L’entrata in vigore della riforma Cartabia è stata stigmatizzata anche dai sindacati dei giornalisti che hanno manifestato davanti ai tribunali di tutte le città del Lazio perché la legge introdotta prevede una serie di divieti nei rapporti tra cronisti e fonti giudiziarie. Mentre nella prefazione al suo libro, Ilaria Cucchi, scrive che il giornalismo d’inchiesta oramai non esiste quasi più da noi, e che si preferiscono i “prodotti” fatti in serie e tutti uguali come frutto di un franchising. Cosa pensa al riguardo? C’è ancora spazio e libertà per i cronisti che praticano l’inchiesta in Italia?

Sono profondamente d’accordo con Ilaria. C’è sempre meno spazio per l’inchiesta soprattutto perché esiste una disaffezione al giornalismo, considerato oggi qualcosa di totalmente gratuito. Questa stessa disaffezione, tuttavia, è anche frutto della disintermediazione, della perdita di credibilità del giornalista. Dei giornalisti considerati tutti uguali. Come è nella vulgata berlusconiana, e poi anche in quella di Beppe Grillo. D’altra parte, esiste sempre di più questa difficoltà nel realizzare con libertà le inchieste, perché il potere non gradisce. E cerca di distruggerti con le querele temerarie. Non riesco più a tenere il conto di quante querele ho ricevuto finora; ma so per certo che sto affrontando tre processi. 
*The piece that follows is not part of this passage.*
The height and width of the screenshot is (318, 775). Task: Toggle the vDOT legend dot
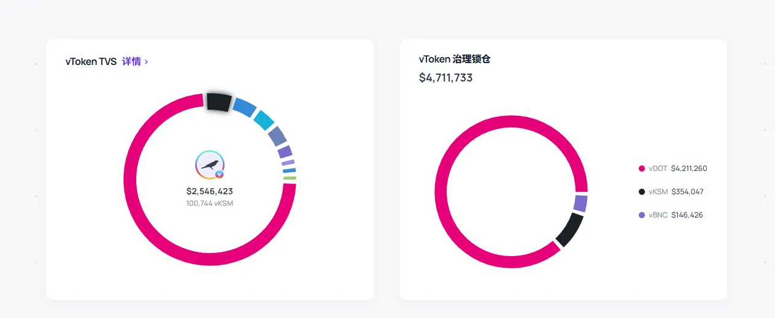point(642,168)
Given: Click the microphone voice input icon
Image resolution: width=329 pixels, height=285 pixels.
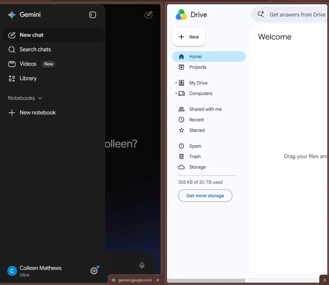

Ha ragione Trocchia. Accade sempre più spesso (e gli attacchi avvenuti nei suoi confronti più volte negli ultimi anni lo dimostrano platealmente) che i cronisti vengano colpiti nei loro “patrimoni”, per farli tacere quando affrontano tematiche spinose, come le mafie, i traffici dei rifiuti, gli affari opachi dei potentati di questo Paese. Si può diventare cronisti ancor più scomodi per il potere specialmente quando prima di tutti si scopre un “pestaggio di Stato”.